Since 2003, Pennsylvania motorcyclists over 21 who have been licensed for two years or taken a safety course can choose not to wear helmets. At a news conference in Harrisburg today, State Representative Dan Frankel from Squirrel Hill explained why he’s introducing a universal helmet law.
Just as predicted by many at the time, Representative Frankel and speakers he assembled say the repeal of the state’s helmet law has led to a decrease in helmet use and a corresponding rise in the number of deaths, hospitalizations and lifelong disabilities.
Christopher Hart, Vice Chairman of the National Transportation Safety Board says a universal law could save lives and money because taxpayers have to cover the costs of uninsured or underinsured injured motorcyclists.

[DATA LISTING]
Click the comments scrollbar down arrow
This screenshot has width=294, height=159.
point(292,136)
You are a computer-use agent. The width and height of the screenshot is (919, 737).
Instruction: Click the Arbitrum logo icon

[PARTS OF THE EXERCISE]
**a)** Answer these from the news item on Pennsylvania's motorcycle helmet law:
(i) Since what year have some Pennsylvania motorcyclists been able to choose not to wear helmets?
(ii) In what city was the news conference held?
(iii) What post does Christopher Hart hold?
**b)** For each statement, say whether it agrees with the news item on Pennsylvania's motorcycle helmet law, and quote the words that decide it:
(i) The news conference took place in Squirrel Hill.
(ii) A rider over 21 who has taken a safety course can choose not to wear a helmet.
(iii) Christopher Hart says taxpayers must cover costs for injured motorcyclists who are uninsured or underinsured.
**c)** Pick up the news item on Pennsylvania's motorcycle helmet law after its last sentence and carry it on.

[ACTIVITY ANSWERS]
**a)**
(i) 2003
(ii) Harrisburg
(iii) Vice Chairman of the National Transportation Safety Board

**b)**
(i) No: "At a news conference in Harrisburg today, State Representative Dan Frankel from Squirrel Hill"
(ii) Yes: "motorcyclists over 21 who have been licensed for two years or taken a safety course can choose not to wear helmets"
(iii) Yes: "taxpayers have to cover the costs of uninsured or underinsured injured motorcyclists"

**c)**
If a new helmet law doesn’t pass, Frankel wants special license plates to identify riders under 21 and a requirement for helmetless riders to carry additional insurance.
The University of Pittsburgh’s Dr. Kristen Mertz studied statistics before and after the repeal and found helmet use in Pennsylvania motorcyclists involved in crashes has gone down from 82% to 58%. Across the country, 80- to 100% of riders wear helmets in states requiring helmets, while only about 50% wear them when not required. Mertz says helmets are 37% effective in preventing death and 67% effective in preventing brain injuries.